Para a Fundação Knight, a associação da queda do consumo de notícias nacionais à mudança no cenário político nos EUA é apoiada pela conclusão de que o interesse por notícias locais e internacionais em 2021 permaneceu relativamente estável para todos os grupos de afiliação política.

Jovens democratas mais desinteressados 

A faixa etária da audiência também foi examinada pelo Gallup.
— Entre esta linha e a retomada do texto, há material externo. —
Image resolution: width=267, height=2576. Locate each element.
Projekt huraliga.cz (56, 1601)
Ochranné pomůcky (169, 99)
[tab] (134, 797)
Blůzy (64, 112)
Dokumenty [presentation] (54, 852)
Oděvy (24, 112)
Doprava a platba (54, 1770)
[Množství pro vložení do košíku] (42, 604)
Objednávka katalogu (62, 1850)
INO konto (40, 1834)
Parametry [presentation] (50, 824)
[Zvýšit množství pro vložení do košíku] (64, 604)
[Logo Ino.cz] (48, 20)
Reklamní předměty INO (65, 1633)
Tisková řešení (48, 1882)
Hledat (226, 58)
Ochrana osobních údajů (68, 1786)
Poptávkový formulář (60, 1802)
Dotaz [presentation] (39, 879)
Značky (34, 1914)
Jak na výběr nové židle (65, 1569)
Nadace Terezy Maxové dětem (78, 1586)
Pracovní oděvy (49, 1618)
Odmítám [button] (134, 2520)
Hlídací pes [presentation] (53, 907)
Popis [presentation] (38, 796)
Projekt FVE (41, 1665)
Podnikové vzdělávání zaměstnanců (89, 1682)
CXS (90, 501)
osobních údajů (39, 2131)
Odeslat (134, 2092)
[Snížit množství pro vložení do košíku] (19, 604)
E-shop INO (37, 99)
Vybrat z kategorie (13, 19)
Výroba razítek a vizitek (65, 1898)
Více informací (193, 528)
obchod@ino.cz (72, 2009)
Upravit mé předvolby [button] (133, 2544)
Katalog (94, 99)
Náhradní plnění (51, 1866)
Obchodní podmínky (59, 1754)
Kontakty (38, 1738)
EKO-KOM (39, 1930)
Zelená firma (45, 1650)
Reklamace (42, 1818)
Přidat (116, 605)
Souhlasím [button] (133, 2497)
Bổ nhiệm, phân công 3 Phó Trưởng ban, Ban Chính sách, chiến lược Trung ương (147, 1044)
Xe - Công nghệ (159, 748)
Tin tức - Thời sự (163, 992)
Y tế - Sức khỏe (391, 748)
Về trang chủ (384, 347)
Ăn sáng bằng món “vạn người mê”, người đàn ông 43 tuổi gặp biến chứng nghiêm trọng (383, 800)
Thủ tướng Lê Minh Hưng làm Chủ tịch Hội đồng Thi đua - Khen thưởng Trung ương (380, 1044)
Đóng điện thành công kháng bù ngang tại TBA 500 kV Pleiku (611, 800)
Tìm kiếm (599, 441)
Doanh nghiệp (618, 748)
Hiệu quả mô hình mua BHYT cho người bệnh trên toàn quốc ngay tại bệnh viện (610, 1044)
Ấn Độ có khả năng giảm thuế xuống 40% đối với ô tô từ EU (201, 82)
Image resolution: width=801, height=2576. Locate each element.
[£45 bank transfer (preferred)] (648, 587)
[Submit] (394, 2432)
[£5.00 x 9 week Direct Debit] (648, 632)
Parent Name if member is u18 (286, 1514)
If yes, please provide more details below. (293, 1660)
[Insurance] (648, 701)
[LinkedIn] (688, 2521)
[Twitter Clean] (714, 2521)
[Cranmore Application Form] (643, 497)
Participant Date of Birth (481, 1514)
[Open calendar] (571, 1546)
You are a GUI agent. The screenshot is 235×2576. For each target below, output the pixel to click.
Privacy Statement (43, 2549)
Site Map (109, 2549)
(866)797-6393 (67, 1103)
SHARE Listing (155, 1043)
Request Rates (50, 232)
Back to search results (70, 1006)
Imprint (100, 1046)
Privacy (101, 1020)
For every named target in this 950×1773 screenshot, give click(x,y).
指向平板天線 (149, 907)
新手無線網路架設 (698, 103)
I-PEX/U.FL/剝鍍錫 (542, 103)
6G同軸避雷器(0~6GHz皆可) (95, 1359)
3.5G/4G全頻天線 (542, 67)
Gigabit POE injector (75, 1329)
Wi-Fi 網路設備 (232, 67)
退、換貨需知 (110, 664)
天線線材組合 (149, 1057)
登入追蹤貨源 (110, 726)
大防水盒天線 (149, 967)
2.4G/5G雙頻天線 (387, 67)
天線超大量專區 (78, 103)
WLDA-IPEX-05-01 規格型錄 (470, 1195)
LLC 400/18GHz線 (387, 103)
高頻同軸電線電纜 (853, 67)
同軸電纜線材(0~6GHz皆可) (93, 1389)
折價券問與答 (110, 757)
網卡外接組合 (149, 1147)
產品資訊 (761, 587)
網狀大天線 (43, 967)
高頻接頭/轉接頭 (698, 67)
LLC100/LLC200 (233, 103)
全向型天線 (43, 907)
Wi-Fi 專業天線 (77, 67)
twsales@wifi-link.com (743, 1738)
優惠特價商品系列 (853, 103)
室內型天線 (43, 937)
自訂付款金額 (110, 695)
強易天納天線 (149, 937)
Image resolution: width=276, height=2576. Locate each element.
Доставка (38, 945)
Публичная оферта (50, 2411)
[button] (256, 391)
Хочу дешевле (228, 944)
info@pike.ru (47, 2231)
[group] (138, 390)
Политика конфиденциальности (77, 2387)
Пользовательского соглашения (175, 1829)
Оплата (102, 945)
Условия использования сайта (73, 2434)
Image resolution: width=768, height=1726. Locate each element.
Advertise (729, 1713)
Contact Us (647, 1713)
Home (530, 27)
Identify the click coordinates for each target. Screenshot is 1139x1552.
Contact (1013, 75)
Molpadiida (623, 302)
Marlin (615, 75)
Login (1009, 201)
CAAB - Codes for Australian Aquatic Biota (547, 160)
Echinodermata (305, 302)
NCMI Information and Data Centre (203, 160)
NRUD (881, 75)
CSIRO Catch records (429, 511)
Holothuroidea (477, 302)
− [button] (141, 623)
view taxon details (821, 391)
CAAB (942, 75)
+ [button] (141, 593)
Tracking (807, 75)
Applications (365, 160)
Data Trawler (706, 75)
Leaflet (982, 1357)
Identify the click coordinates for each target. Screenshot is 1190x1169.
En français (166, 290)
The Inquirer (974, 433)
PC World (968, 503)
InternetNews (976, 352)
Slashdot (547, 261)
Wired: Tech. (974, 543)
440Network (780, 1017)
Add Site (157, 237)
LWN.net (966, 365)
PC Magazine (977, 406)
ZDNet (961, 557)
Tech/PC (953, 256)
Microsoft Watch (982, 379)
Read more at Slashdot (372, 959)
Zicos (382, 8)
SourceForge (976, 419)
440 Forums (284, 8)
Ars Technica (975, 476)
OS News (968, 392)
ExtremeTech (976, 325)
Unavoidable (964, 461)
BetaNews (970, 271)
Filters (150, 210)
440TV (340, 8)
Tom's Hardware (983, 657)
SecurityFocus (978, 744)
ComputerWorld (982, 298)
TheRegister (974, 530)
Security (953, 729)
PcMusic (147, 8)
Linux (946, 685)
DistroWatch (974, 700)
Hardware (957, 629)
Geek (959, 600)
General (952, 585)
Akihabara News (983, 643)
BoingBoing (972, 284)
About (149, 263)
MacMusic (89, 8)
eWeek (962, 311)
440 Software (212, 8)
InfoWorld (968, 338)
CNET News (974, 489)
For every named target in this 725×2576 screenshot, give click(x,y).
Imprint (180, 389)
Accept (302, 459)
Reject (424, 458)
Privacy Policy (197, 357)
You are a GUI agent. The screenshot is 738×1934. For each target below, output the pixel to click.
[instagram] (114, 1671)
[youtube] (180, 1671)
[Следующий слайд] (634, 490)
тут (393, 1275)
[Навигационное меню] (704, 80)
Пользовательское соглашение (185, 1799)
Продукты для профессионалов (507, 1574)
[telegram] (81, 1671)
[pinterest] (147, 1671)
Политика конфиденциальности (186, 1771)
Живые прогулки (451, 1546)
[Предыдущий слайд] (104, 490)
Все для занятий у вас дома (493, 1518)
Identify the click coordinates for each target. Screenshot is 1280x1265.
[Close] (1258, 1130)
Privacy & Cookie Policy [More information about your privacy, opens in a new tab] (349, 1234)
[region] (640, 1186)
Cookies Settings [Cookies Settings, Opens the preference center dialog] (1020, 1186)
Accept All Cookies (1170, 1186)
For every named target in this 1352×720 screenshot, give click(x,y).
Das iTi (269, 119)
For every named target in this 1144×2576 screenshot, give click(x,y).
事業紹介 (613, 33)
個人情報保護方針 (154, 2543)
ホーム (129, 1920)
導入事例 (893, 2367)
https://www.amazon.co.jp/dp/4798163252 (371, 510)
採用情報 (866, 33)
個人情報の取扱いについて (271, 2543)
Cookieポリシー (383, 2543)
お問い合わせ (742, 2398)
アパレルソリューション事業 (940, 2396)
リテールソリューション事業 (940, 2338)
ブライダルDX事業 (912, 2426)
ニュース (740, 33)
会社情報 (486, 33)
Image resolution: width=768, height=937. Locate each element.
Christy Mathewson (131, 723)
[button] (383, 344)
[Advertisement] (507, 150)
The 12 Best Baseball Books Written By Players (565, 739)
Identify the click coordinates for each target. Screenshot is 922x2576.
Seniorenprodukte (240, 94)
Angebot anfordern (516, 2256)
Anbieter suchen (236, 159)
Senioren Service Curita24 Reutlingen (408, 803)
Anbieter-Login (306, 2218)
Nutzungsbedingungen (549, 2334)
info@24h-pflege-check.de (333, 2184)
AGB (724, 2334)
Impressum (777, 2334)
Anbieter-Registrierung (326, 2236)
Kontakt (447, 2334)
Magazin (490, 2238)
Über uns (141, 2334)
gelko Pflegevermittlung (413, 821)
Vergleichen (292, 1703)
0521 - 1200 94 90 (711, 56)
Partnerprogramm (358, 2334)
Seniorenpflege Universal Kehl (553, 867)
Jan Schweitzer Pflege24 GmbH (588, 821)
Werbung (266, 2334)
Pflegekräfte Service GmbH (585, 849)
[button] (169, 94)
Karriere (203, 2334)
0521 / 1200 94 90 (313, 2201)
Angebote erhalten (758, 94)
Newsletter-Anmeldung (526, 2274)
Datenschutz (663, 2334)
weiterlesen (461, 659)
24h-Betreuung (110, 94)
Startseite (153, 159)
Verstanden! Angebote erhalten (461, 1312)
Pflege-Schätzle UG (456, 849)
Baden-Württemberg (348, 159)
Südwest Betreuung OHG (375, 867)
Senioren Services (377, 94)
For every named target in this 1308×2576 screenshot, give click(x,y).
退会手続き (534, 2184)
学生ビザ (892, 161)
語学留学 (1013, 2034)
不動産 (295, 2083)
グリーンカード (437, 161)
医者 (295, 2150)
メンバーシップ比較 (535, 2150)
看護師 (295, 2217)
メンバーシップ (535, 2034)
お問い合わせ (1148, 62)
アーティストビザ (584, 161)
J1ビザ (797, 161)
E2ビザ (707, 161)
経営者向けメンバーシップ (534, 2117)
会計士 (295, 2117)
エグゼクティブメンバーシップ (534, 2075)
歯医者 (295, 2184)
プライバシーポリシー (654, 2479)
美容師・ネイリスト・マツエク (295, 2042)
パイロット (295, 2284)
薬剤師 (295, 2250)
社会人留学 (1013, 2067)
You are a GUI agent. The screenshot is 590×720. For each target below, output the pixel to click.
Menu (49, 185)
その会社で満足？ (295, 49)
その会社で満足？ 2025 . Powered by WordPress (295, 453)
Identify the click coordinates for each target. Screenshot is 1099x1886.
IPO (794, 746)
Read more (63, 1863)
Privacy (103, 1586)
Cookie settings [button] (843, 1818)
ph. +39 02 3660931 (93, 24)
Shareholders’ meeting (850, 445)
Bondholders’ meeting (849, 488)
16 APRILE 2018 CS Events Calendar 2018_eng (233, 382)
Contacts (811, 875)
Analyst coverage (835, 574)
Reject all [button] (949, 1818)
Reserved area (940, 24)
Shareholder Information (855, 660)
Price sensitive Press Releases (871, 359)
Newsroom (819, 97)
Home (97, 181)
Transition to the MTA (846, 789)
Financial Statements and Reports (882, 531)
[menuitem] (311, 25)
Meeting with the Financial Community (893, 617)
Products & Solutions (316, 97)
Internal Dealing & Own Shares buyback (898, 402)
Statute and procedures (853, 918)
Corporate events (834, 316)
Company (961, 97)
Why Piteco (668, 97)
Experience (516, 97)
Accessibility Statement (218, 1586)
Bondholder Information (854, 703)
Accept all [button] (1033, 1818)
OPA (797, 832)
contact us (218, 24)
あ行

A pesquisa registrou queda maior no interesse por notícias nacionais entre pessoas mais jovens ligadas ao partido Democrata. 

Entre os democratas com idade entre 18 e 34 anos, 24% disseram que prestam muita atenção às notícias nacionais, o que representa uma queda de 46 pontos percentuais em relação a 2020.

O declínio também foi muito significativo na faixa dos democratas entre 35 a 54 anos, chegando a 41 pontos percentuais – de 70% em 2020 para 29% na última pesquisa.

Entre os democratas mais velhos (com mais de 55 anos), o declínio não foi tão vertiginoso quanto entre os dois grupos mais jovens, caindo 20 pontos, de 68% para 48%.

Oportunidade perdida para a mídia

As oscilações reveladas pela pesquisa demonstram que os meios de comunicação não conseguiram segurar uma audiência conquistada no auge das eleições, sobretudo entre o público mais jovem. 

Em novembro de 2020, o número de entrevistados que disseram estar prestando “muita” atenção ao noticiário político aumentou 25 pontos percentuais entre os democratas mais jovens (18-34) e nove pontos entre os democratas com idade entre 35 e 54 anos em comparação com a rodada anterior da enquete.

O período das entrevistas que registrou o salto coincide com o frenesi pós-eleitoral, quando o então presidente Trump protestava  contra os resultados iniciais da eleição presidencial dos EUA.

Um ano depois, o declínio aparece em todas as faixas etárias, com os mais jovens entre os mais desinteressados.